Repeat every record exactly, but keep images out of the copy.

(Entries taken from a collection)
----

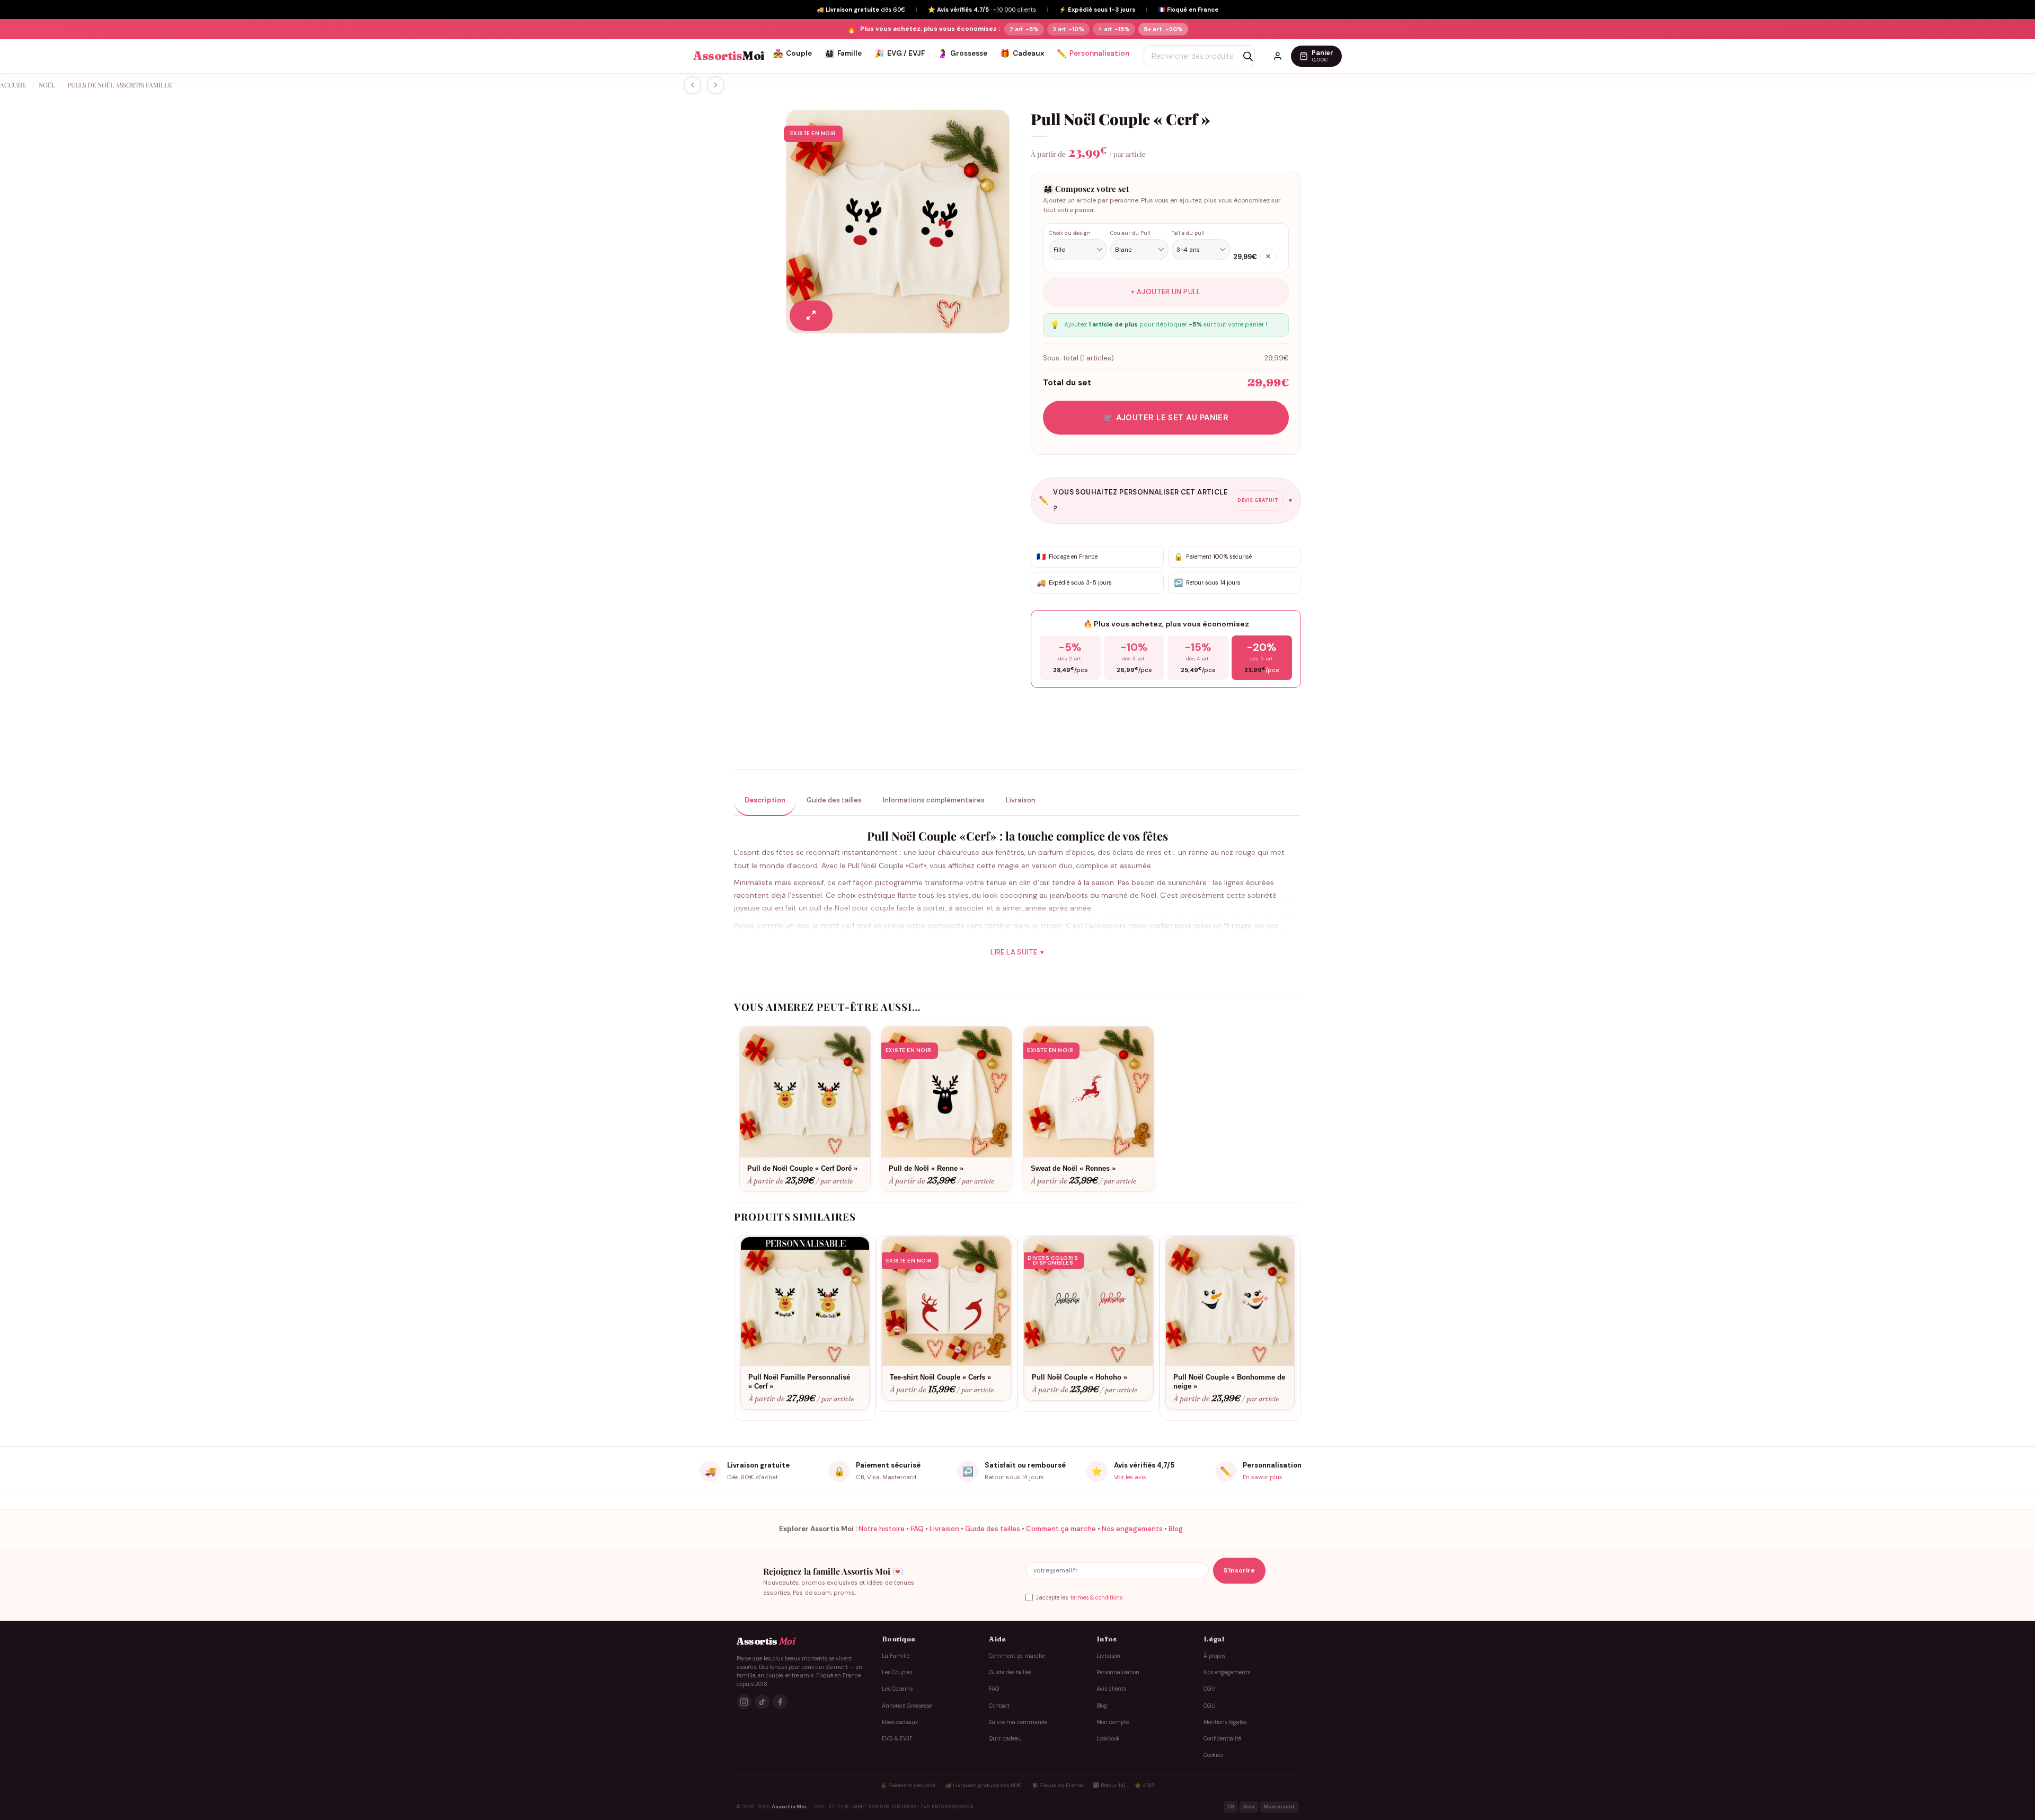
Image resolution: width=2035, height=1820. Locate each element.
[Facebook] (780, 1701)
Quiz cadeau (1005, 1738)
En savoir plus (1262, 1477)
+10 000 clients (1014, 9)
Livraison (944, 1528)
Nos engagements (1132, 1528)
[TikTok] (762, 1701)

----

## Task solution
Image resolution: width=2035, height=1820. Locate each element.
[Facebook] (780, 1701)
Quiz cadeau (1005, 1738)
En savoir plus (1262, 1477)
+10 000 clients (1014, 9)
Livraison (944, 1528)
Nos engagements (1132, 1528)
[TikTok] (762, 1701)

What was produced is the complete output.